Coordination of government-funded scholarship programs, initially established under the Prime Ministry at the time, was transferred to the Presidency for Turks Abroad and Related Communities (YTB) with the aim of expanding the target student audience to allow global access. The program, named Türkiye Scholarships, aims to support public and education diplomacy, promote academic and scientific development in Turkish universities, strengthen the internationalization of higher education, and encourage development cooperation policies (YTB, 2012; Official Gazette, June 17, 2014). As a result of the impact of this program in promoting Turkish higher education on a global scale and the internationalization strategy adopted by the Council of Higher Education, the number of international students enrolled in Turkish universities has increased dramatically from approximately 25,000 in the 2010-2011 academic year to over 300,000 in the 2022-2023 academic year.

Türkiye has gained a significant global position due to the increasing international student mobility in the 21st century. International education has become integral to its foreign policy to develop relations with new countries, establish different partnerships, and strengthen ties by providing support through development cooperation. Therefore, Türkiye's active diplomacy and cultural relations strategy, particularly in recent years, have contributed to the increase in the number of international students in the country, making it a global education destination. In return, the network formed by international alumni has strengthened relationships and created cultural and economic depth on a global scale. However, we should note that a more detailed analysis is required to determine whether the alumni network indeed constitutes a sustainable global interaction and cooperation platform.

 

International education has become integral to Türkiye's foreign policy to develop relations with new countries, establish different partnerships, and strengthen ties by providing support through development cooperation.

 

In conclusion, student mobility has continued to evolve with different dynamics throughout history and has played a significant role as an instrument of international relations today. Starting with the centralization of religious teachings, student mobility is part of international education today. Since the colonial period, the tendency of nation-states to use international education for their own interests has continued to increase with the decolonization period. State-sponsored scholarship programs and educational policies led to a rapid increase in international student mobility, resulting in positive effects such as experience exchange, development of educational practices, and increased intercultural dialogue. These developments have brought dynamics such as cultural interaction, the spread of ideas and values, strengthened diplomatic ties, and the contribution to the local economy through the increased educational capacity of internationalizing universities, along with a globalized economy, an internationalized labor market, and international development cooperation. These factors make international education attractive and strengthen its impact on individuals and policymakers. Hence, it is clear that international education will continue to be an effective tool in countries' foreign policies.

 

References

Advisory Parliament of Türkiye Journal. (1983). 17(1), 254

Akın, T. (2020). The Ottoman tribal school: Surveillance and the students lives in the school. (Master’s Thesis). Boğaziçi University.

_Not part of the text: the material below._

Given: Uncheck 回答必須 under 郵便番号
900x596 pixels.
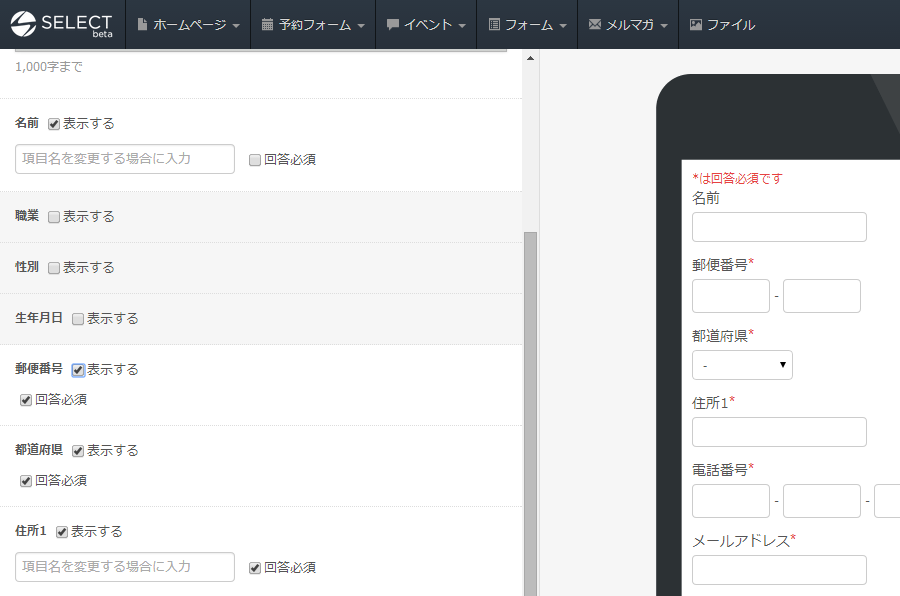Looking at the screenshot, I should [26, 400].
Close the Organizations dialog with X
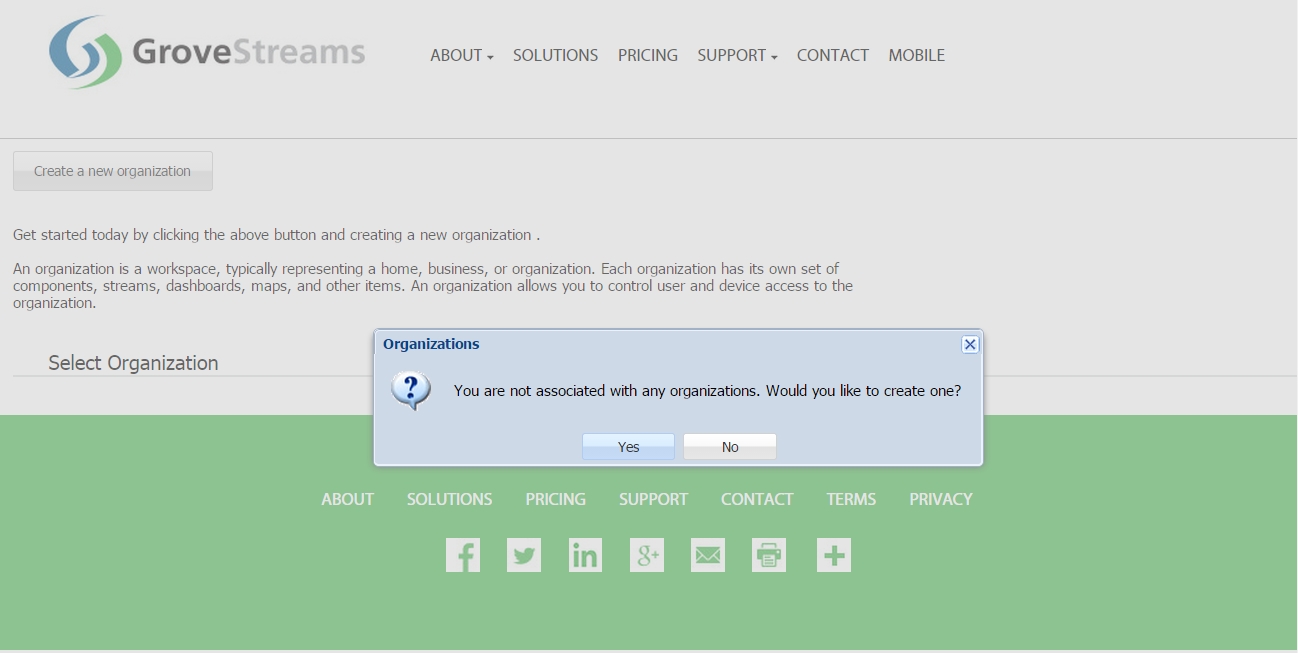This screenshot has height=653, width=1298. point(969,344)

Akli, M. (2012). The role of study-abroad students in cultural diplomacy: Toward an international education as soft action. International Research and Review, 2(1), 32–48.

Altbach, P. G., & Knight, J. (2007). The internationalization of higher education: Motivations and realities. Journal of Studies in International Education, 11(3-4), 290–305.

Aykan, M. B. (1993). Türkiye and the OIC: 1984-1992. The Turkish Yearbook of International Relations, (23), 101–131.

Bolat, M. A. (2017) “Türkiye’nin Uluslararası Öğrenci Politikası: Durum Tespiti ve Öneriler.” In Uluslararası Öğrencilik Sosyal, Ekonomik ve Kültürel Perspektifler, 8-19. Istanbul: Harf Publishing.

Carter, W. D. (1973). Study abroad and educational development. Paris: UNESCO International Institute for Educational Planning.

Kane, O. O. (2023). Beyond Timbuktu: An Intellectual History of Muslim West Africa. (E. Okumuş, Trans.) Ankara: Africa Foundation Publications.

Kret, A.J. (2013). “We unite with knowledge”: The peoples’ friendship university and Soviet education for the third world. Comparative Studies of South Asia, Africa and the Middle East, 33(2), 239–256.

Law on Foreign Students Studying in Türkiye. (1983, 14 October). Official Gazette of the Republic of Türkiye.

Oakman, D. (2005). Facing Asia: a history of the colombo plan. Canberra: ANU Press.

OECD (2023). Education at a glance 2023: OECD indicators. Paris: OECD Publishing.

Özoğlu, M., Gür, B. S., & Coşkun, İ. (2015). Factors influencing international students’ choice to study in Turkey and challenges they experience in Turkey. Research in Comparative and International Education, 10(2), 223-237 .

Peterson, P. M. (2014). Diplomacy and education: A changing global landscape. International Higher Education, (75), 2-3.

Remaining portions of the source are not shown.